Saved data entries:
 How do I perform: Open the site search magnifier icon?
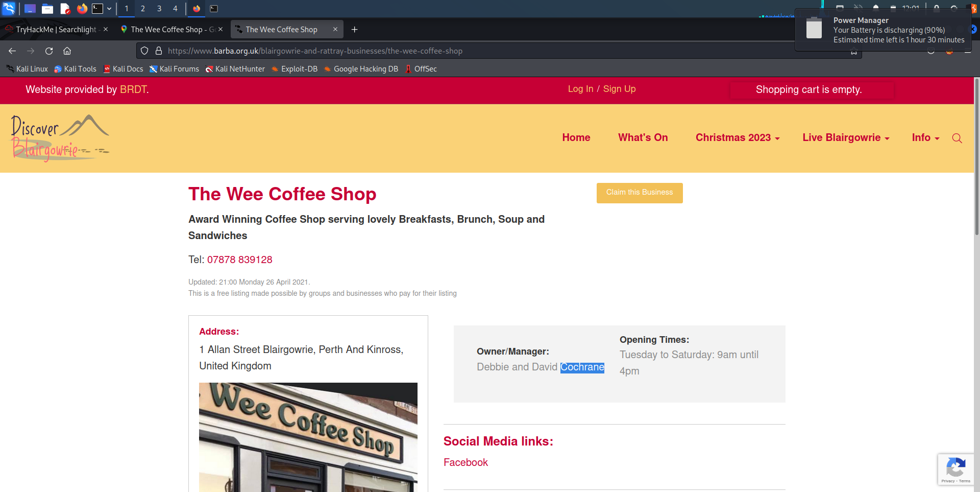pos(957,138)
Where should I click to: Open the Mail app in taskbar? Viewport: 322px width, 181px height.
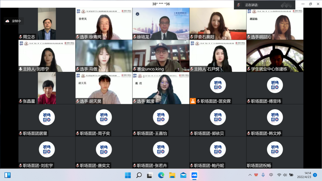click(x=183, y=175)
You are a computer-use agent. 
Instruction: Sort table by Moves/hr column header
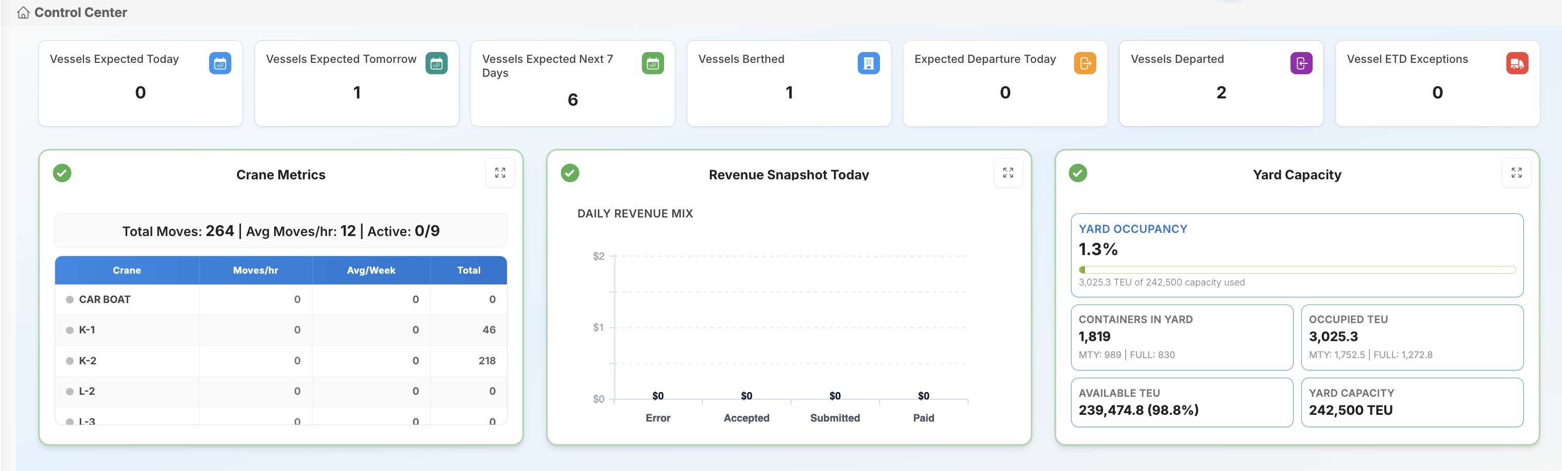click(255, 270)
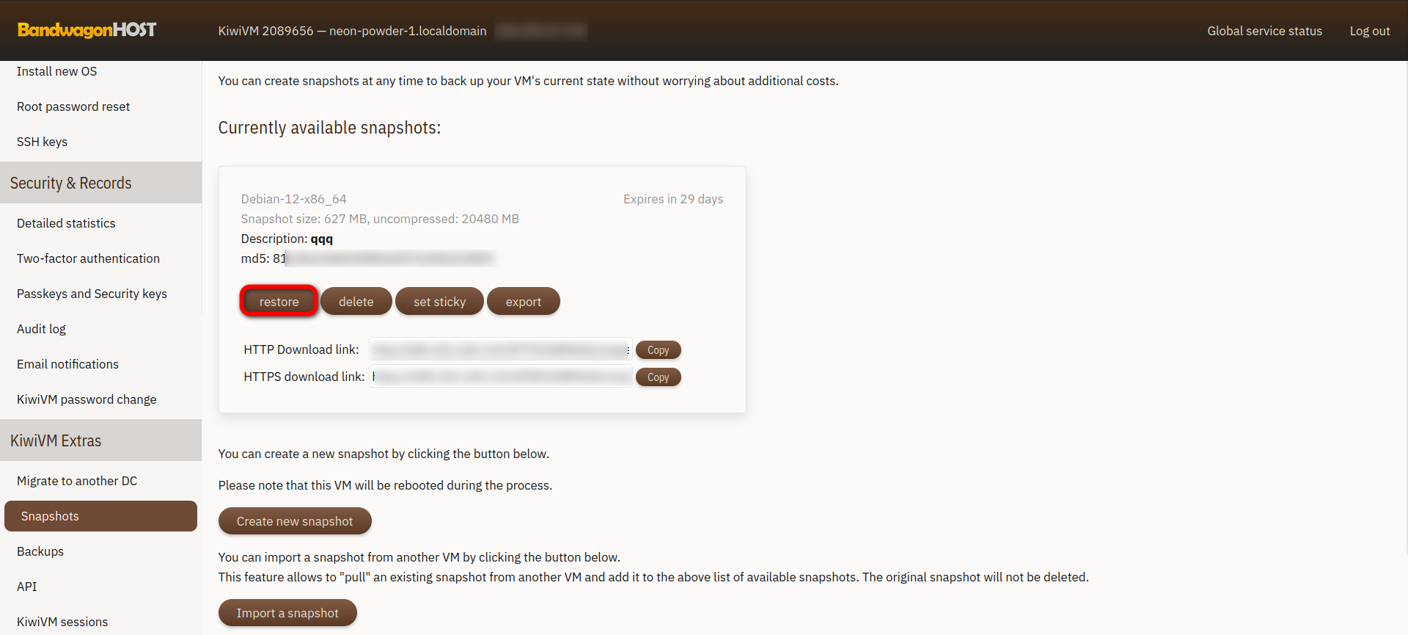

__Exercise aim__:
Return the data verbatim, leaving out the pictures it holds.

__Response box__:
 How do I perform: Open the site search magnifier icon?
pos(957,138)
Where should I click to: Open the Mail app in taskbar? Viewport: 322px width, 181px height.
click(x=183, y=175)
You are a computer-use agent. 
Instruction: Sort table by Moves/hr column header
click(255, 270)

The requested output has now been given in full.